Fin 2013, "un tiers des départements étaient en dehors de la zone de sécurisation en termes de solvabilité" et fin 2018, on ne trouverait plus qu'une quinzaine de départements dans cette zone… voire plus que cinq si l'on prend en compte le projet de loi Notr et les transferts de compétences tels qu'ils sont actuellement dessinés. Ce tableau peu réjouissant a été dressé par Michel Klopfer, spécialiste des finances locales, graphiques à l'appui, ce 7 novembre devant les présidents de département. Le consultant a d'ailleurs noté que les quatre grands transferts de compétences de la loi Notr, qui représentent un total de 6 milliards d'euros, ne s'accompagnent pas, en l'état actuel du texte, d'un transfert de dette lié à l'investissement des départements, notamment sur les collèges et les routes. "Il faudrait faire évoluer ce point", a conseillé Michel Klopfer.
"Un transfert de compétences doit s'accompagner d'un transfert de financements et d'un transfert de dette", a confirmé Pierre-René Lemas, le directeur général de la Caisse des Dépôts, venu dialoguer avec les élus dans le cadre d'une table ronde intitulée "Faire réussir la France de tous les territoires". Sa carrière l'ayant conduit à être au premier rang de toutes les réformes de décentralisation depuis 1981, Pierre-René Lemas a en outre souligné que le transfert de compétences entre collectivités (et non plus de l'Etat vers les collectivités) tel que prévu aujourd'hui est un exercice "assez inédit".
Conscient de la "crise des dépenses" qui touche les départements, principalement sur le volet social, parallèlement à la contraction des recettes prévue pour les années à venir, le directeur général a mis l'accent sur la façon dont la Caisse des Dépôts peut "aider les collectivités locales à ne pas baisser leurs investissements". Il a à ce titre rappelé en quoi "la Caisse des Dépôts redevient un acteur majeur du financement des collectivités" à travers l'enveloppe de 20 milliards d'euros sur fonds d'épargne, en relevant que les critères d'accès à ces prêts ont finalement été supprimés, que pour les "petits projets" de moins de 1 million d'euros, le prêt pouvait couvrir jusqu'à 100% du besoin et qu'il pouvait s'agir de prêts de très long terme, jusqu'à 40 ans par exemple. Seul un tiers de l'enveloppe ayant pour l'heure été consommé, les possibilités restent nombreuses.

● Travail demandé:
1) Répondez brièvement à partir du texte sur les finances des départements :
(a) Quel montant total représentent les quatre grands transferts de compétences de la loi Notr ?
(b) Depuis quelle année Pierre-René Lemas a-t-il été au premier rang des réformes de décentralisation ?
(c) Jusqu'à quelle durée les prêts de la Caisse des Dépôts peuvent-ils aller, selon l'exemple donné ?
2) Prolongez le texte sur les finances des départements après sa dernière phrase.
Le matériel n'est pas nécessaire pour répondre.

● Entrées du jeu:
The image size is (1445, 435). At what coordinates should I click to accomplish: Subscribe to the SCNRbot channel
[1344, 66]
==
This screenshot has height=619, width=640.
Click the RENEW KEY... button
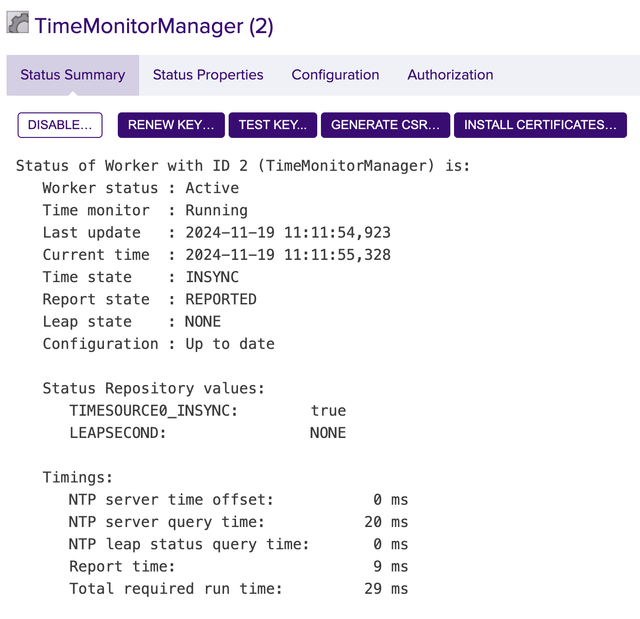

● Résultats obtenus:
1)
(a) 6 milliards d'euros.
(b) 1981.
(c) 40 ans.

2)
Pierre-René Lemas a aussi invité les élus départementaux à s'intéresser à de nouvelles sources de financement pour leurs projets, notamment du côté de la BEI, en sachant que les directions régionales de la Caisse des Dépôts sont désormais le "point d'entrée" pour les acteurs locaux souhaitant avoir accès à cette BEI. De même, les "project bonds" (obligations de projet) peuvent offrir des perspectives intéressantes. Enfin, le directeur général a évoqué un "pari" : celui de monter dès maintenant des projets afin d'être très vite en mesure de présenter des dossiers susceptibles de bénéficier des 300 milliards d'euros du "plan Juncker". Certes, tous les arbitrages liés à ce plan n'ont pas encore été pris. Mais justement, des marges de négociation existent encore. Et les premiers projets bouclés devraient logiquement avoir davantage de chances d'obtenir des financements. Alors pourquoi pas des projets français parmi les premiers ?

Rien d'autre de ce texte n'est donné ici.